Input data.

++++++

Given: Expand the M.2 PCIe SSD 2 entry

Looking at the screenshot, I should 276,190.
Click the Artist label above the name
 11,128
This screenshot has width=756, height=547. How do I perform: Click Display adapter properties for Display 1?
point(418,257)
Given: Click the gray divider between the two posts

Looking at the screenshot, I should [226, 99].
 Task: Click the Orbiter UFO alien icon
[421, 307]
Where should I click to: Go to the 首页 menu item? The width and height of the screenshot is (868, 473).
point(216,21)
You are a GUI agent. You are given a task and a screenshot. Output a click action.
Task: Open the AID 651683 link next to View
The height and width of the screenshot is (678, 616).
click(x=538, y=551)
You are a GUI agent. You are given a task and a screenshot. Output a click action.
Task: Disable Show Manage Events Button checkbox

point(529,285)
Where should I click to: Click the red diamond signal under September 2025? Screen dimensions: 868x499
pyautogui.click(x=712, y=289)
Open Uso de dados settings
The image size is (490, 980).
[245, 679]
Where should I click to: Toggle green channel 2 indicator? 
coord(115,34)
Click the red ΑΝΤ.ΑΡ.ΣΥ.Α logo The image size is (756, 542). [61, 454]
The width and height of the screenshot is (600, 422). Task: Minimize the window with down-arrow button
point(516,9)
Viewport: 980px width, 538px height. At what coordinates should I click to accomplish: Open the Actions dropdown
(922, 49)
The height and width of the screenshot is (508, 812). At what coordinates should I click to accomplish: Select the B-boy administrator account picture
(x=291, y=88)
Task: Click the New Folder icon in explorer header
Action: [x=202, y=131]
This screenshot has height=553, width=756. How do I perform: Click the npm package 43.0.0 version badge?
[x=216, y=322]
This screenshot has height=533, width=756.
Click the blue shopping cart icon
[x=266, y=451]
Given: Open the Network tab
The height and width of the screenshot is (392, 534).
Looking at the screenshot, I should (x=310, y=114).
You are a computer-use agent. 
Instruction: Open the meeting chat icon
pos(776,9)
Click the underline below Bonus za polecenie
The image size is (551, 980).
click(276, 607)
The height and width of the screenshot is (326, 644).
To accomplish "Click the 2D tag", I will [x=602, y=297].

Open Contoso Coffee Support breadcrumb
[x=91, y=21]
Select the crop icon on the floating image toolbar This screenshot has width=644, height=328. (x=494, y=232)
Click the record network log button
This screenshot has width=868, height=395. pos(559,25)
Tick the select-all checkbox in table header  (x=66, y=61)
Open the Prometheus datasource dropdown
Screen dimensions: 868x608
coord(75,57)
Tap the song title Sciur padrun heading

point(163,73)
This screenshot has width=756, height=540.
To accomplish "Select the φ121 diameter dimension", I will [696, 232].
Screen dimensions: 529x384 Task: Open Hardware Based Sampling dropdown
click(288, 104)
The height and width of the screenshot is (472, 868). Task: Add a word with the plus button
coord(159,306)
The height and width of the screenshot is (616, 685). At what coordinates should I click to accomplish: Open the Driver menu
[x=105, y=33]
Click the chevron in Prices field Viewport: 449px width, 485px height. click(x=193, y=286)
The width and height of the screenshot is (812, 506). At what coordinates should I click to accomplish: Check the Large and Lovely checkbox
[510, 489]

++++++

Task description. Return the lines above that include the string "will".

Solved problem.
To accomplish "Click the 2D tag", I will [x=602, y=297].
To accomplish "Select the φ121 diameter dimension", I will [696, 232].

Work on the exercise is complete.